By Holly B. Morris
Several years ago, my husband was almost pickpocketed on the Metro in Paris. Almost. Since then he has bragged about the incident on numerous occasions. Any woman can imagine it. It turns into a fish tale. Before you know it, he’s a swashbuckling defender of the honor and wallets of all the people on the train, including helpless women and children.
The truth is, he just got lucky. He managed to catch the guy sliding a skilled hand into the buttoned side-pocket of his cargo shorts. The train was crowded, there was shouting, and before I knew it, we stood breathlessly thankful on the train platform. The culprit was long gone, but the story of how my husband thwarted this would-be thief lived on.
Recently, we returned to Europe and my husband proudly packed his cargo shorts, recalling the story of his near miss in Paris. While I hoped he was right, I was a little skeptical. After all, it’s just a button between us and the loss of everything keeping us afloat on a long journey through another continent.
“Watch your wallets,” the hotel owner in Barcelona warned us. My husband smugly patted his cargo shorts pocket acting as his vault. “These men are artists,” the hotel owner implored. “Closed pockets are nothing to them.”

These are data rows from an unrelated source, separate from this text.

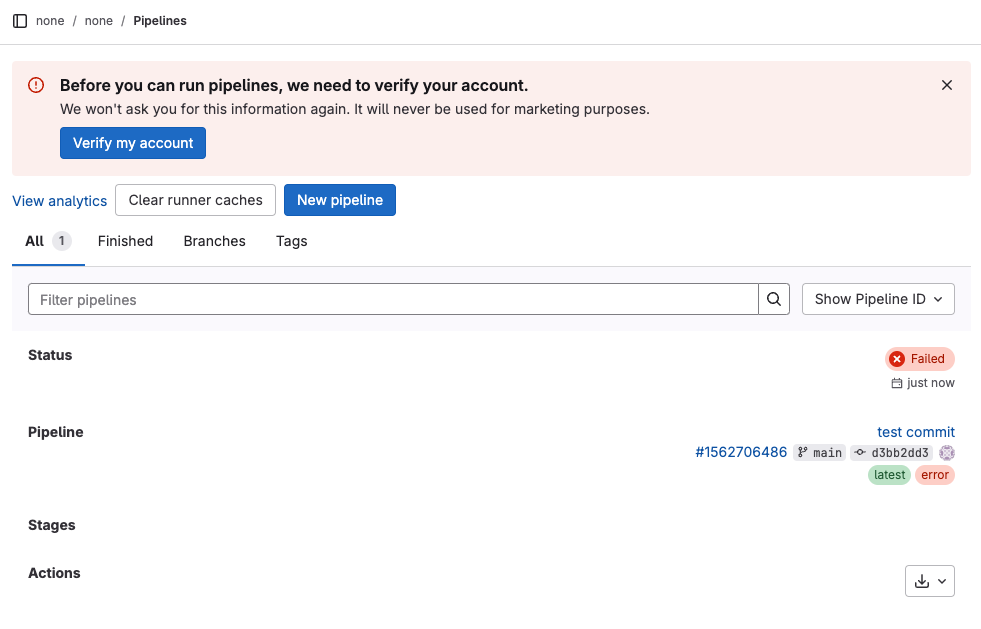Image resolution: width=981 pixels, height=629 pixels.
Task: Open the main branch label
Action: coord(820,452)
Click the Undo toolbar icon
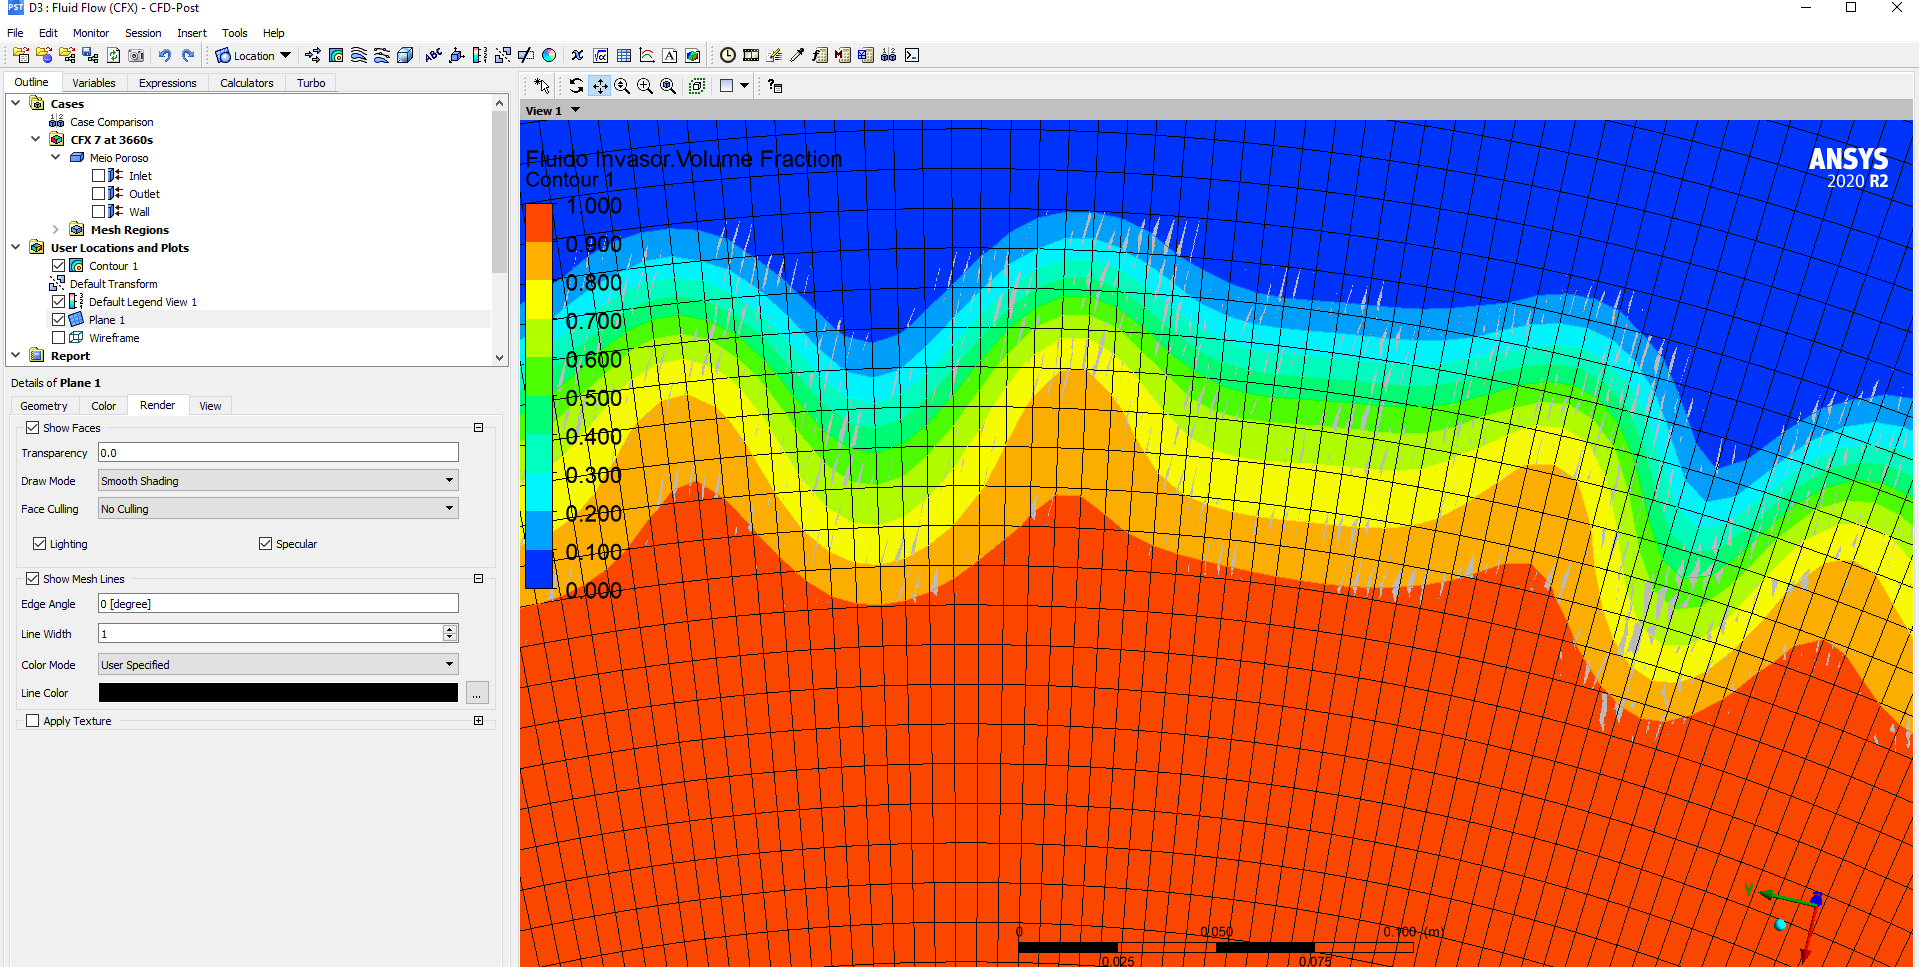Screen dimensions: 1919x967 coord(165,56)
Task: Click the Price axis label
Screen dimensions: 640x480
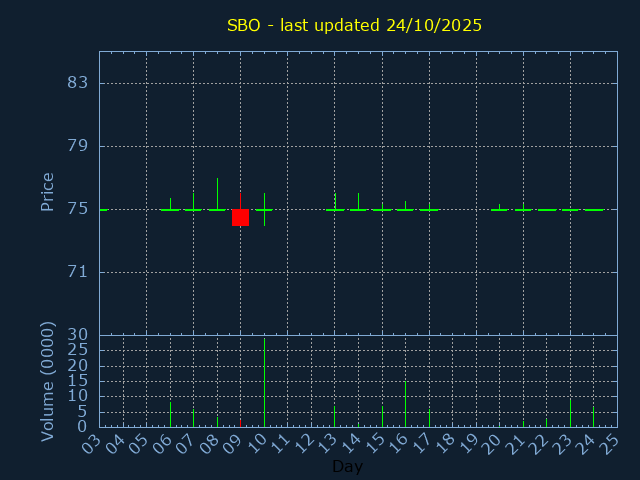Action: (x=47, y=191)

As you can surely guess, my husband’s wallet was stolen for real on the Metro in Barcelona. When the doors opened in the station, the thief merely brushed up against him and took off. It happened in an instant.
Apparently, pickpocketing is common in Europe. When we told a police officer in the train station about our trauma, he merely shrugged. Probably how an officer in the U.S. might respond to a reported jaywalking.

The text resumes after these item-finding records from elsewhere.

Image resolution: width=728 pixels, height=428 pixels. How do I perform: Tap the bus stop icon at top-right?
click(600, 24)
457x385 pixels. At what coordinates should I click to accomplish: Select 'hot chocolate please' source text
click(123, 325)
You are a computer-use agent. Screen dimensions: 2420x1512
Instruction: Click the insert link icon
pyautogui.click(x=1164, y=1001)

We spent the rest of that day canceling credit cards — no easy task with no credit card or phone numbers to go by. On top of that, he had not bothered to empty his wallet of other non-essential items such as his driver’s license, voter registration card, Costco membership, various gift cards, and even priceless family photos.
The good news, our hotel friend informed us, is that most of the thieves are only after the cash. Our thief managed to get away with five euros. The joke was on him. I’m sure he cursed us as he threw the wallet with all its cards, IDs, and treasured photos into the nearest trash can.
Let vacation stories be full of adventures, not misadventures, by following these tips:
1. Keep wallets and valuables close — preferably in a money belt or an inside pocket that zips or buttons. Don’t carry a phone in your easily accessible back pocket. Don’t let purses and bags dangle.
2. Empty wallets of non-essential items before leaving on vacation. It’s easier to cancel and account for lost items if there are only one or two cards and not a lifetime’s worth of wallet build-up. Don’t carry your passport unless necessary.
3. Don’t carry all your cash at once. Leave some in the hotel room safe.
4. Keep a list of credit card account and phone numbers somewhere safe — not on you.
5. Have an auxiliary credit card. We were lucky I had a separate credit card to use for the rest of the vacation.
Our banks cheerfully informed us new cards would be sent to our home address and would more than likely be there upon our return. Not helpful for the next two weeks in Europe. A bank abroad could probably have issued a replacement, but this would have eaten up more precious vacation time.